Structure of an Antibody
   As per figure, image these chains are assembled into a Y-shaped structure.

• Each light chain is connected to a heavy chain via a disulfide bond.

• The heavy chains are connected to each other via two disulfide bonds.

• In the mid region besides these disulfide bonds a number of non covalent bonds are also present, which keep these chains together.

• The mid-region of antibody has considerable flexibility this region is known as the hinge region. Hinge region make possible the rotation and bending of antibody molecule. This hinge region of Antibody is reach in prolin amino acid.

• The stalk of this Y shaped antibody molecule is the stem region also known as FC region.

•  To each heavy chain short carbohydrate chains are attached. These carbohydrate chains serve many additional functions such as increasing the solubility of immunoglobulins.

Light Chains

   Light chains are the two shorter subunits of basic antibody molecule.
• Each light chain has a molecular weight of about 25 kD.
• Each chain contains about 220 amino acids.
• In humans there are two types of light chains
  -  Lambda(λ) chain and
  -  kappa(K) chains
Kappa chain is encoded on chromosome 2 and lambda chains are encoded on chromosome 22.
• Each antibody molecule produced by a B-cell will either have Kappa or lambda light chain but never both.
• In human 60% of light chains are Kappa and 40% are lambda.

Heavy Chains

heavy chains are the longer subunits of the antibody structure.
• Each heavy chain has a molecular weight of about 50 to 70 kD and each heavy chain contains about 440 amino acids.
• There are five types or classes of heavy chains in humans all encoded on chromosome 14.
• These five classes are designated by lowercase Greek letters gamma, alpha, mu, Delta and Epsilon.

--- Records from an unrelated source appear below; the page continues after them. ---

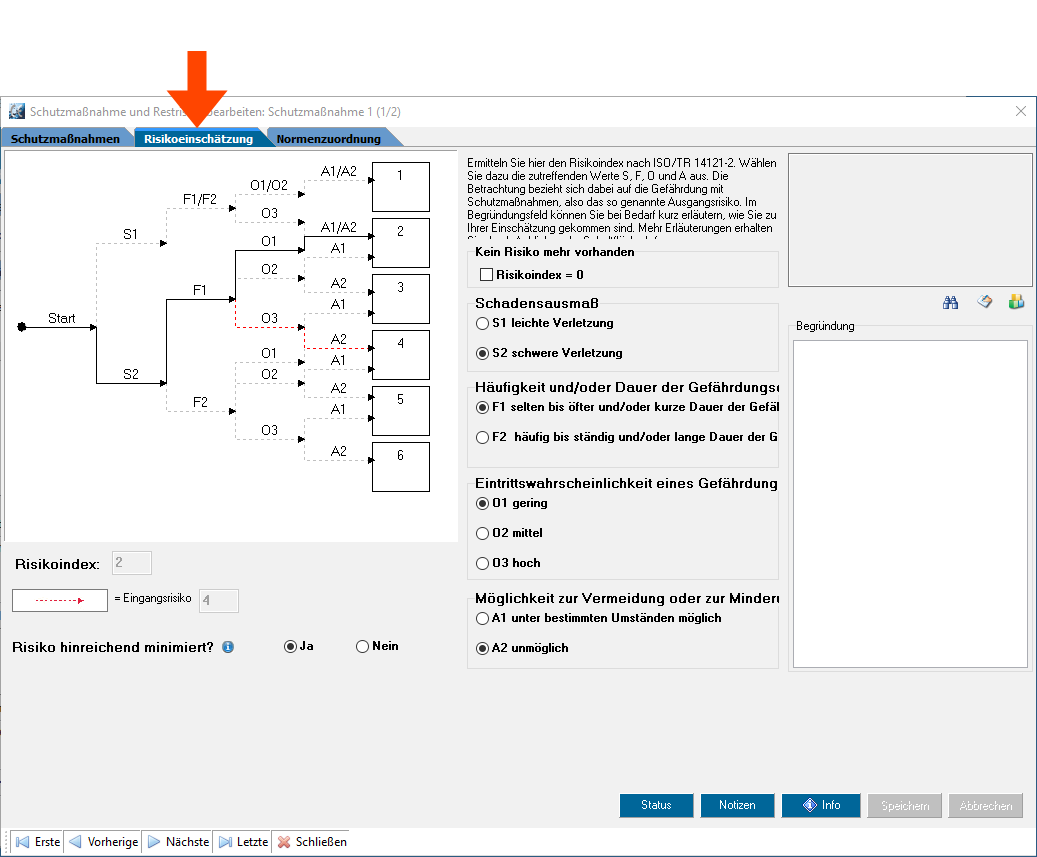Viewport: 1037px width, 857px height.
Task: Choose F2 häufig bis ständig option
Action: tap(483, 437)
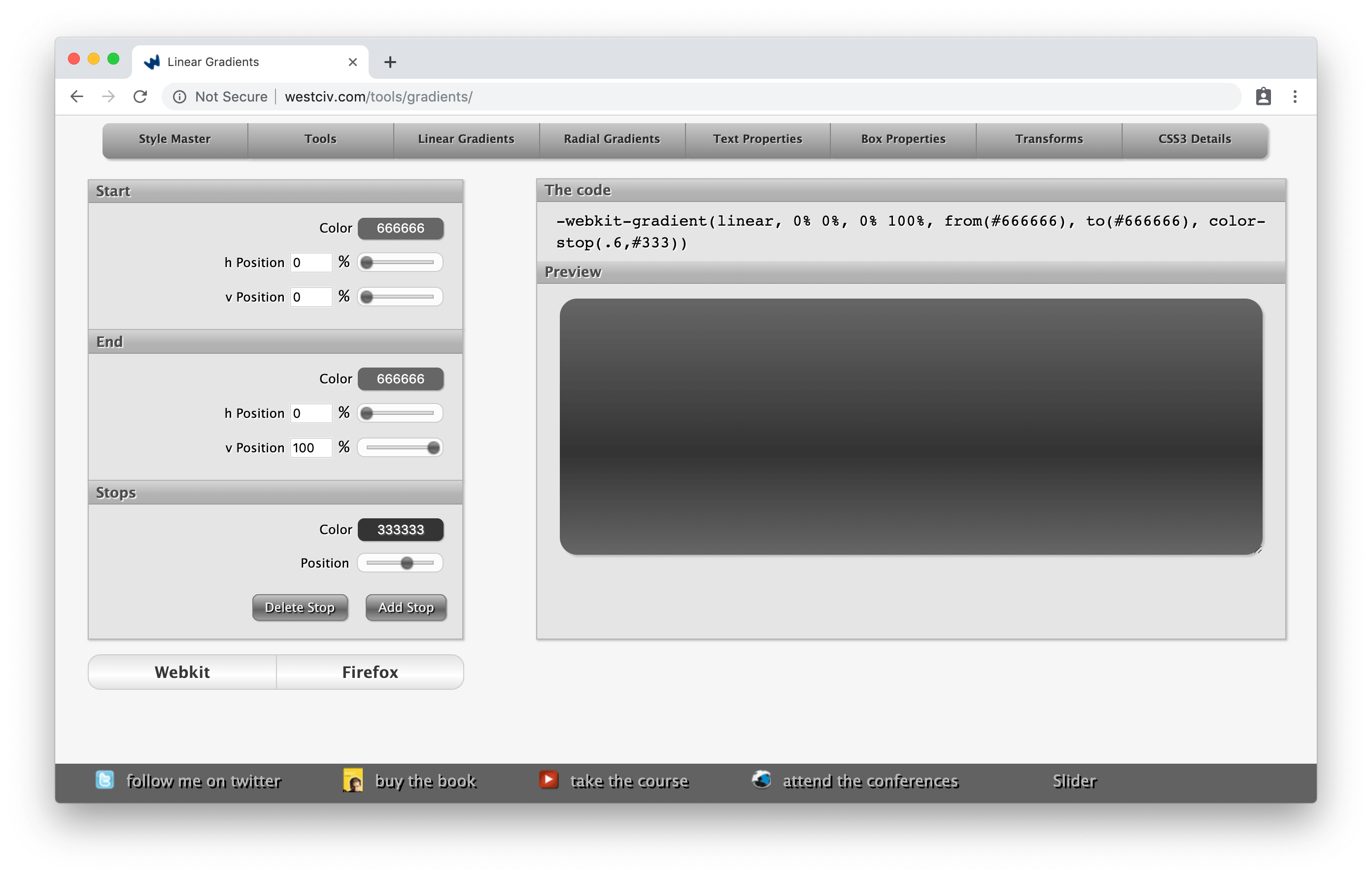Click the Linear Gradients tab
Viewport: 1372px width, 876px height.
point(466,139)
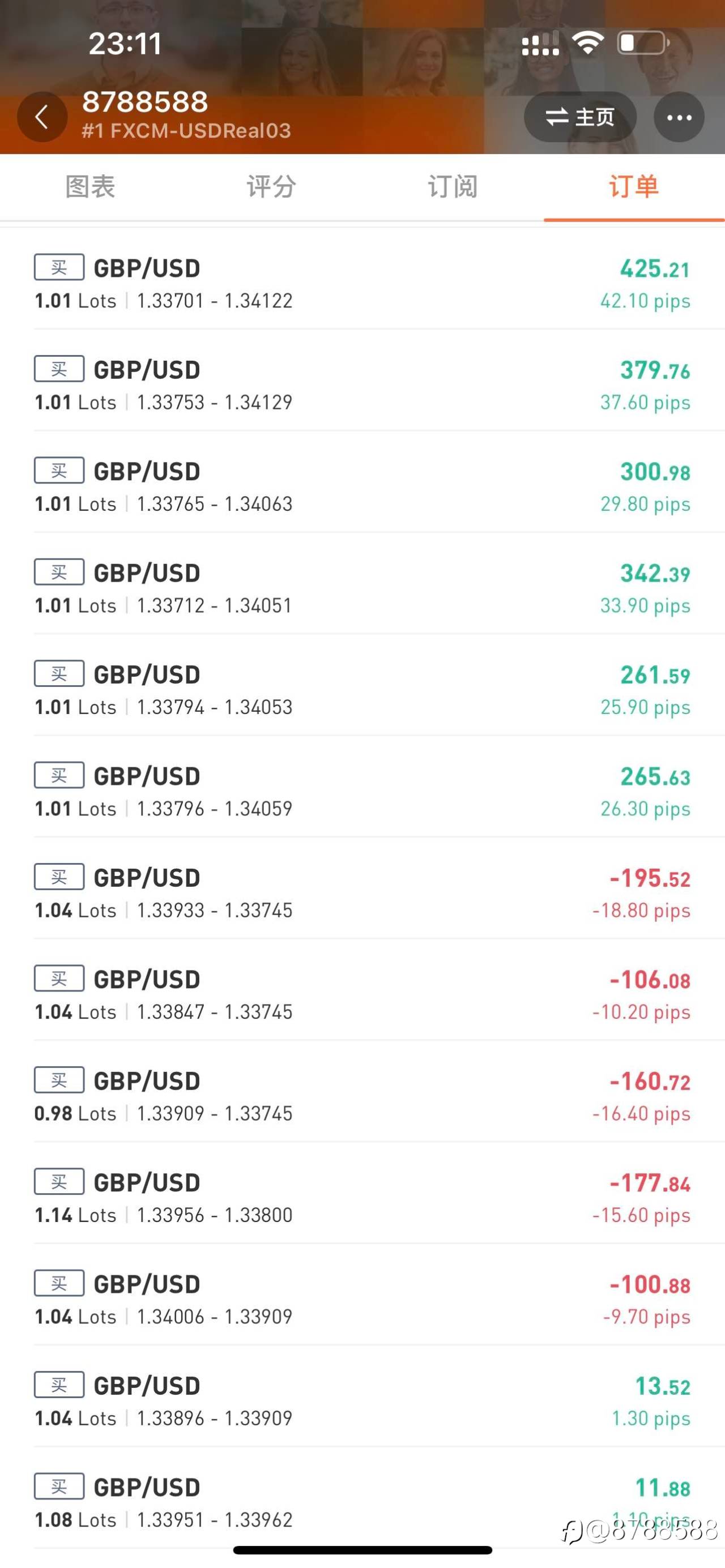The width and height of the screenshot is (725, 1568).
Task: Tap the -106.08 loss amount
Action: [x=650, y=980]
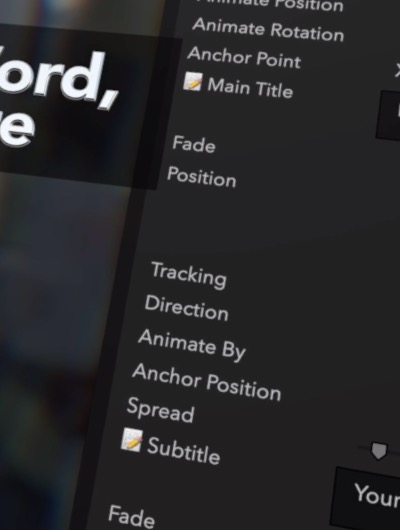
Task: Click the Anchor Point X value label
Action: coord(398,71)
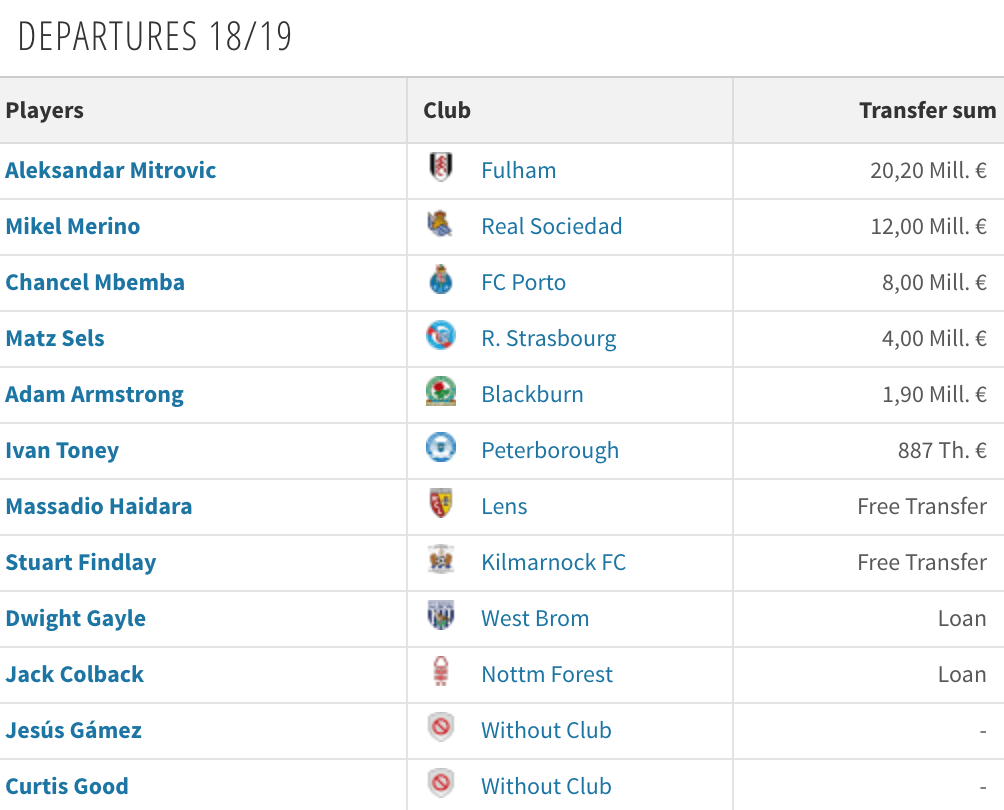Click the Blackburn crest icon

pos(440,392)
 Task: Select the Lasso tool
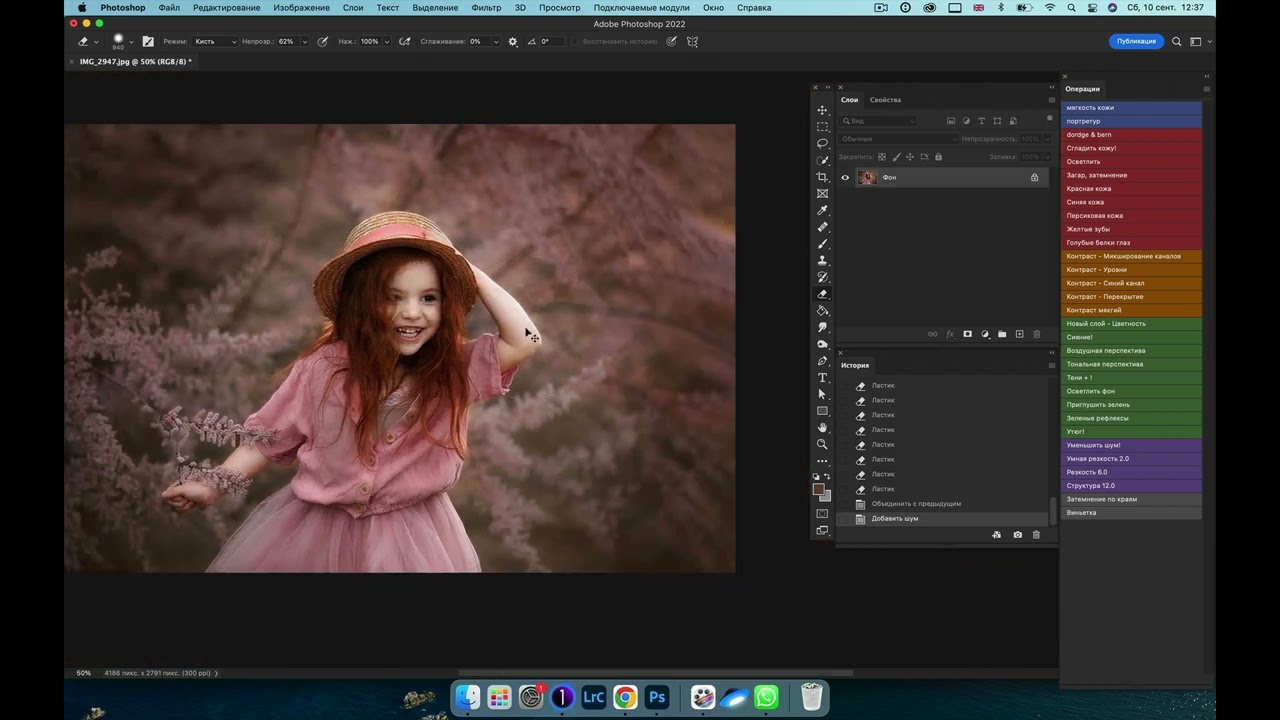822,144
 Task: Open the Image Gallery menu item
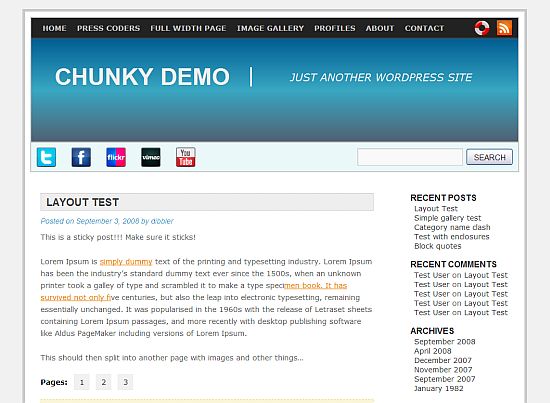point(270,28)
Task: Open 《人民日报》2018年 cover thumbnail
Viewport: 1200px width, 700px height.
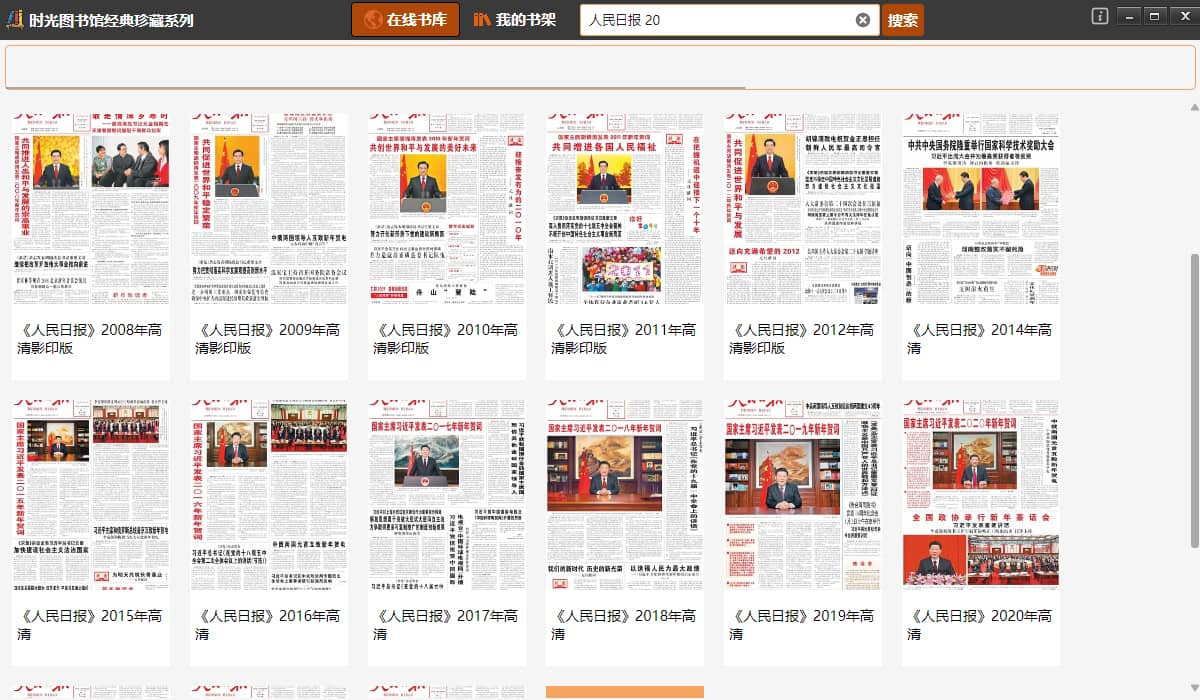Action: pyautogui.click(x=625, y=495)
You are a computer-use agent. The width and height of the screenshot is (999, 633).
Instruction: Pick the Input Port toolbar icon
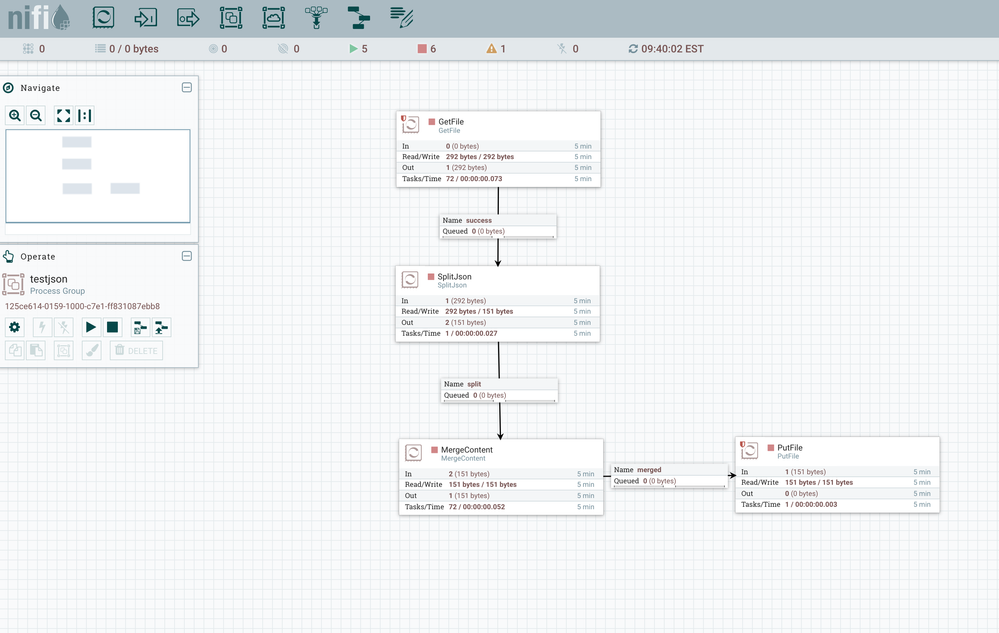click(x=146, y=17)
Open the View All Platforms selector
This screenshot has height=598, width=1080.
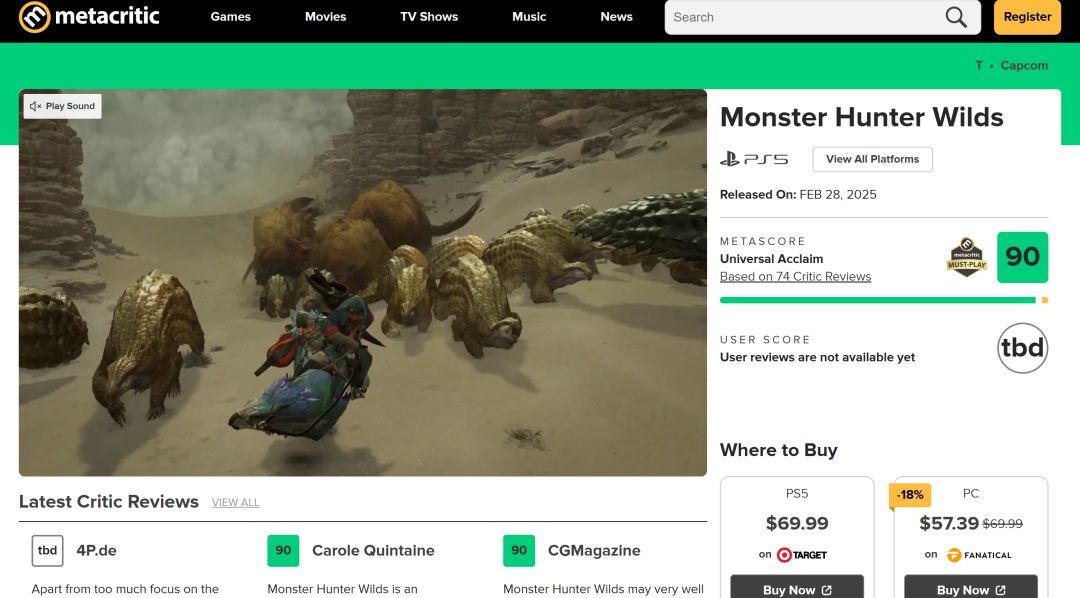pos(872,159)
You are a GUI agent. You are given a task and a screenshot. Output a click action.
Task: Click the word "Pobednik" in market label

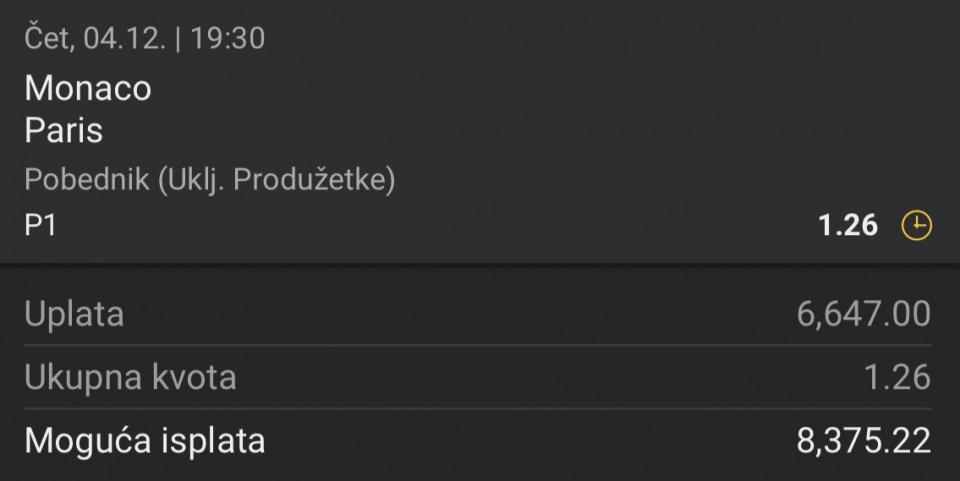coord(87,180)
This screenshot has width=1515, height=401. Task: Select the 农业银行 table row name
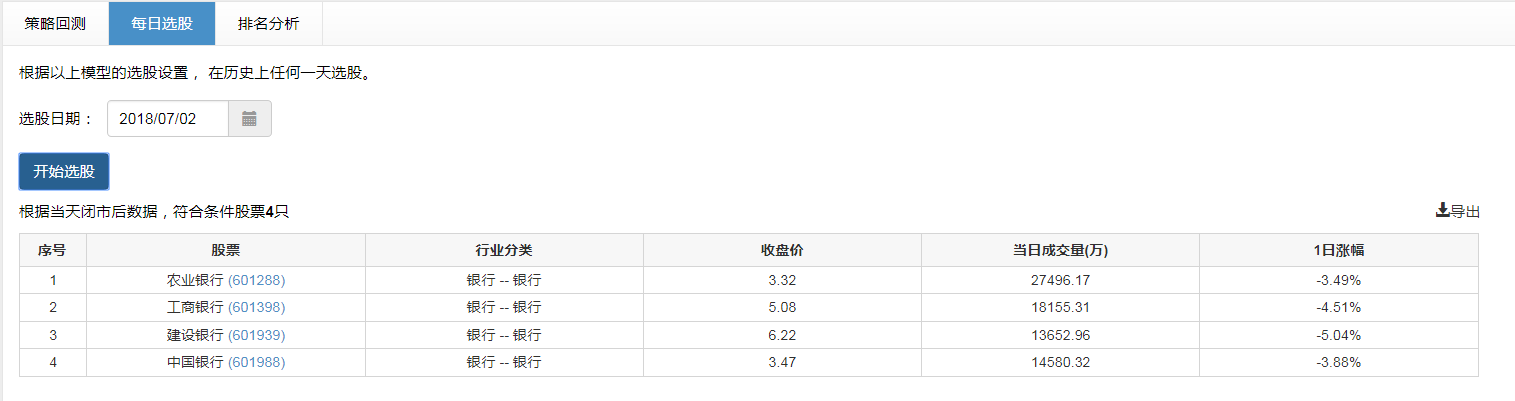(x=195, y=280)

They are also returned as γ, α, μ, δ and ε respectively.

   Each light and heavy chain contained two distinct regions variable regions and constant regions.

Variable (V) region

• variable region refers to the first 110 amino acids of the N-terminal region
• In each heavy and light chain these regions are so called because the amino acid sequences in these regions have great variability.
• These regions are designated as VL in each light chain and VH in each heavy chain.
• It is the variable region of a light chain and a heavy chain, Which together form the antigen binding site
•  So there are two antigen binding sites in a core antibody molecule.
•  Variability of amino acid sequences is precisely organised.
•  These areas are called  hypervariable regions or complementarity determining regions (CDRs).
•  This is because these regions together form a structure which is complementary to the shape of specific antigen bound by the antibody.
• Scientists have found that there are three CDRs in the variable region of each chain. These are designated as CDR1, CDR2 and CDR3.
•  The intervening sequences between CDRs or hyper variable regions are known as framework residues. These intervening sequences have restricted variability. 
•  Antibodies can recognise diverse types of antigens because of these hypervariable regions

Constant (C) Region

   The region beyond the variable region of both heavy and light chain is known as constant region.
• They are so called because the amino acid sequence in these regions shows little variation among antibodies.
•  There is a single constant region in each light chain which is designated as CL.
•  Light chains are of two types Kappa chain and lambda chain. These chains differ from each other by minor differences in the constant region of light chain.
• Constant regions in heavy chains vary form 3 to 4.
• This depends on the antibody class and it is the constant region of heavy chain which forms the basis of this antibody classification.
•  In a particular class of antibody all antibodies have almost same constant region but constant region of one antibody class is different from the another class.
•  The constant regions of the heavy chains are designated as CH 1, CH 2, CH 3 and CH 4 starting from the N-terminal of the chain.
   Each variable and constant region in an antibody molecule also has at least one disulfide bond these are internal disulfide bonds.